Ok if this is the expected behavior, perfect then.
Why not having the same end line and col that the start col and line?
That would help consumer of this API such as editors to not that to
deal with this special case, does it make sense?

On Tue, Mar 19, 2013 at 10:00 AM, Paul J. Lucas
<1153919@bugs.launchpad.net> wrote:
> Well, all the documentation says is that it returns the end line number
> or 0 if unset. Can you construct an example where the end line number is
> actually not equal to zero?
>
> --
> You received this bug notification because you are subscribed to the bug
> report.
> https://bugs.launchpad.net/bugs/1153919
>
> Title:
>   JSON parser doesn't report end line and col
>
> Status in Zorba - The XQuery Processor:
>   New
>
> Bug description:
>   The following query:
>
>       declare namespace err = "http://www.w3.org/2005/xqt-errors";
>       declare namespace zerr = "http://www.zorba-xquery.com/errors";
>
>       let $src := '{
>         "_id" : "511C7C5C9A277C22D138802E",
>         "question_id" : 1777103,
>         "last_edit_date" : "2010-10-16T13:27:10",
>         "creation_date" : "2009-11-21T23:09:55",
>         "last_activity_date" : "2012-11-12T06:29:34",
>         "score" : 248,'
>       return
>         try {
>           jn:parse-json($src)
>         }
>         catch * {
>           {
>             "error": true,
>             "code": $err:code,
>             "description": $err:description,
>             "module": $err:module,
>             "line-number": $err:line-number,
>             "column-number": $err:column-number,
>             "line-number-end": $zerr:line-number-end,
>             "column-number-end": $zerr:column-number-end
>           }
>         }
>
>   Returns:
>
>   {
>     "error" : true,
>     "code" : "jerr:JNDY0021",
>     "description" : "\"<none>\": unexpected JSON token",
>     "module" : "/Users/wcandillon/28msec/zorba/build/test.xq",
>     "line-number" : 19,
>     "column-number" : 17,
>     "line-number-end" : 0,
>     "column-number-end" : 0
>   }
>
>   In this scenario, "line-number-end" : 0, "column-number-end" : 0
>   doesn't seem to be correct.
>
> To manage notifications about this bug go to:
> https://bugs.launchpad.net/zorba/+bug/1153919/+subscriptions

Revision history for this message

Paul J. Lucas (paul-lucas) wrote on 2013-03-19:

#6

I don't know which is correct. I looked at the code, and I don't see how the end line number could get there for XML which is why I asked you to try to construct some (bad) XML in a test case to see what the code does.

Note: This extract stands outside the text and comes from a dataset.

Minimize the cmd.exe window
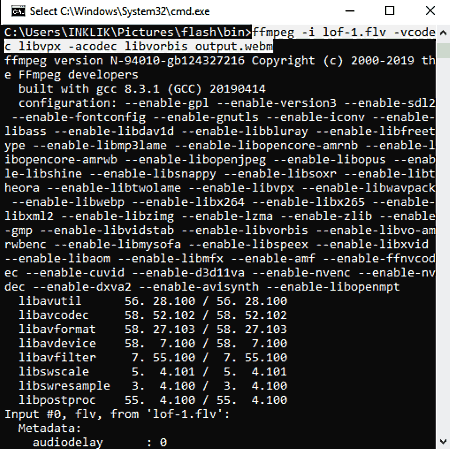The width and height of the screenshot is (450, 449). (x=350, y=11)
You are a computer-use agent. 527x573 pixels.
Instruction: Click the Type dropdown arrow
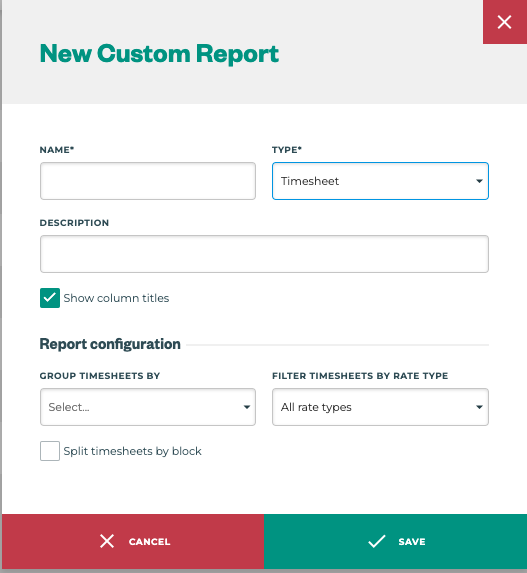[x=479, y=181]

If it's always 0, then we could just remove the function rather than always returning the same as the start line.

Dana Florescu (dflorescu) on 2013-04-01

Changed in zorba:
importance:	Undecided → Medium

Paul J. Lucas (paul-lucas) on 2013-07-12

description:

updated

Revision history for this message

Paul J. Lucas (paul-lucas) wrote on 2013-07-12:

#7

I looked at this a bit and it's not clear that adding the end line/column really adds any useful information for the user. For the possible exceptions that can be thrown, most of the time the end line/column would be exactly the same as the start line/column -- either that, or it's difficult to compute what the correct end line/column should be.

* illegal_character: end line/column would always be the same as start line/column.

* illegal_codepoint: the current start line/column points to the character position in the JSON at which the illegal character comprising the codepoint is. For example, given "\uEFG0", the code currently set the start line/column to point at the 'G' since that's the character that's illegal. If you wanted to have a distinct end line/column, then you *could* make start line/column point to the \ (the start of the code-point) and end line/column point to the '0' (the end of the code-point), but, to me, that's actually *less* useful since it doesn't say which character is the illegal one.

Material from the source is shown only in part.